The Parents Matter Coalition said the question was intended to allow voters to send a message to Springfield about the years of legislation and bureaucratic rule changes implemented by state lawmakers and officials that the Coalition said have been anti-family and which trespass on parents' rights to raise their children.

Smodilla said these have included laws and regulations that she said have given school officials and others the ability to enable minors to get abortions, receive contraception and transition genders without informing parents or obtain their consent.

She said these medical procedures, some of which are life altering or irreversible, are being performed at times on minors as young as 10 years old, in some instances.

She further noted state law and school rules allow minors to receive mental health counseling sessions without parental consent or notification.

Smodilla and the Coalition say their concerns have largely fallen on deaf ears in the Democrat-dominated General Assembly, which has firmly backed left-wing policy goals, including easy access to abortion and childhood gender transition procedures, even without parental consent.

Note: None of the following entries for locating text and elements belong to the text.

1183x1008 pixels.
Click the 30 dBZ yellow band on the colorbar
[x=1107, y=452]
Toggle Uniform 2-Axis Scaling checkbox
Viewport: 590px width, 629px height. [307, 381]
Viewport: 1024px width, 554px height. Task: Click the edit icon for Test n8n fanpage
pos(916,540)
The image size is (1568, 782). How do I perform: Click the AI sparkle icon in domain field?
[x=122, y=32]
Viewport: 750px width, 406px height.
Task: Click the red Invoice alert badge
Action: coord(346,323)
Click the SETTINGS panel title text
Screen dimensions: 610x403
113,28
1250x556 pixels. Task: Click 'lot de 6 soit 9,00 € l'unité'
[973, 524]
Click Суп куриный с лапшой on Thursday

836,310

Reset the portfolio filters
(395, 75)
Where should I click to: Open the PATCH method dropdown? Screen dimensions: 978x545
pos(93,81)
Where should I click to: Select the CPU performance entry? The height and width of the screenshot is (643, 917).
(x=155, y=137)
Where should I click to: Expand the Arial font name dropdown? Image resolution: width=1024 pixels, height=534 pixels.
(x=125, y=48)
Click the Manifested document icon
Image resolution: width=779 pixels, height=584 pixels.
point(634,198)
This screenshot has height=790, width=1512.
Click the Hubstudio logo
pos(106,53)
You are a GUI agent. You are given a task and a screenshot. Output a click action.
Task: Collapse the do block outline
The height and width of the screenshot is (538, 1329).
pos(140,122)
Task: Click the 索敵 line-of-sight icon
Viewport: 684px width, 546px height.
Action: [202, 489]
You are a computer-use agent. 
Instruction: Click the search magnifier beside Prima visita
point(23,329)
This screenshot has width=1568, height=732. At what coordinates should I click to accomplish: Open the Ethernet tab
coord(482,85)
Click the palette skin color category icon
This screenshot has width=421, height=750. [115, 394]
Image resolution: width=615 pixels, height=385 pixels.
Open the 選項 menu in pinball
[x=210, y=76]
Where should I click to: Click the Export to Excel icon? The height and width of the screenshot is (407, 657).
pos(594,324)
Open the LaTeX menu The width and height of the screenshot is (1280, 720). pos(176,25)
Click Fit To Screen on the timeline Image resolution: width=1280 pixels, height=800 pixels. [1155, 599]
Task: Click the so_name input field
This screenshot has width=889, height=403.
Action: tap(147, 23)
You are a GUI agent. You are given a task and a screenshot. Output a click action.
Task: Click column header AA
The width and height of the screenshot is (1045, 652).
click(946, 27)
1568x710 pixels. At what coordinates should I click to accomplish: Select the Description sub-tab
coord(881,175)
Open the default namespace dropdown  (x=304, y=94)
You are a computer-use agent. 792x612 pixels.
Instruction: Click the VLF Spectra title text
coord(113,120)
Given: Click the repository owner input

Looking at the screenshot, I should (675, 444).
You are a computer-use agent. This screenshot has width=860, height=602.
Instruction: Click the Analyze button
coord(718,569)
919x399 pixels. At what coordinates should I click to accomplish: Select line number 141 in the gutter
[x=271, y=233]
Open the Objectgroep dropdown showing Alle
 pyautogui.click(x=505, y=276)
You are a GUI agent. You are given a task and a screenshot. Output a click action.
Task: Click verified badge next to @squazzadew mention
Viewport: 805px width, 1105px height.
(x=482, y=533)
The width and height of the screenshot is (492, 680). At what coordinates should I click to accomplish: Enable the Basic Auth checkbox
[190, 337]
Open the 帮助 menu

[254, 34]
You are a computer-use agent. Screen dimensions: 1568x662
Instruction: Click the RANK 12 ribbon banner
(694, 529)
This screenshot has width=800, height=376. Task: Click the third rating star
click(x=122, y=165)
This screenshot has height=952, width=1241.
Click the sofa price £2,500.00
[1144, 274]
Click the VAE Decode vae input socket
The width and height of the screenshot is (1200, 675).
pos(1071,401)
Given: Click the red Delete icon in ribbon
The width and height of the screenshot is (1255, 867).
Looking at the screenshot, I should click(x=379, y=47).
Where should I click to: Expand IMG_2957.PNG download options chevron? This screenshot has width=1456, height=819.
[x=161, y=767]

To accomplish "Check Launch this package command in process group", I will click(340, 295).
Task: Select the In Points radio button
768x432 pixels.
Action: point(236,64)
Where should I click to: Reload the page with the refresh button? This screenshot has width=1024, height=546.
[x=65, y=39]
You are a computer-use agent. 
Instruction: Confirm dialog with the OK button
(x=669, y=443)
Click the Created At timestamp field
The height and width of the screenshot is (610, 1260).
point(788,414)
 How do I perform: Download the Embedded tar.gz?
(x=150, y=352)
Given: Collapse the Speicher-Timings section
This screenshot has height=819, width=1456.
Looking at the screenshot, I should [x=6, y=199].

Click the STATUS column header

Smodilla noted such moves by the state to step between parents and their children consistently polls poorly. She said political polling indicates the Parents Matter referendum would have performed well, if it had landed on the ballot, potentially embarrassing Pritzker and other Democrats who assert their supermajority status in Springfield means the people of Illinois are in full support of their social and legislative agenda.

"We're not saying we're going to overturn abortion rights or anything of that sort," said Smodilla. "We're specifically asking people if they think parents should get blocked out on these questions."

Legal challenges to SB2412 could soon land in court. As of May 10, no lawsuits challenging the law have been filed.

Since the Parents Matter referendum did not achieve the number of required signatures, the organization would be an unlikely candidate for such a lawsuit. Rather they would likely come from Republican candidates denied a place on the ballot under the new rules.

But Smodilla said the Coalition is evaluating its next steps following SB2412. She said the Coalition particularly will turn to electoral advocacy, seeking to monitor and oppose legislation they find objectionable and seek to defeat lawmakers who would seek to continue pushing laws and regulations that the Coalition believes would trample parents' rights.

She said the group may also try again to place a question on the ballot. She noted such citizen-generated referendum questions can require 18-24 months worth of work to secure the number of signatures required.

While the Parents Matter referendum won't be on the ballot this fall, Smodilla said the Coalition is "not done" in Illinois, and has "momentum."

She said the response from Democratic lawmakers to block the measure from the ballot further confirms that view.

"We're talking about Democrats, these 'self-appointed arbiters of democracy and freedom,' who rushed through this legislation at the 11th Hour, seeking to do nothing less than to squelch the voices of well over 100,000 voters, using legislative games," said Smodilla. "We're really building not just success, but momentum."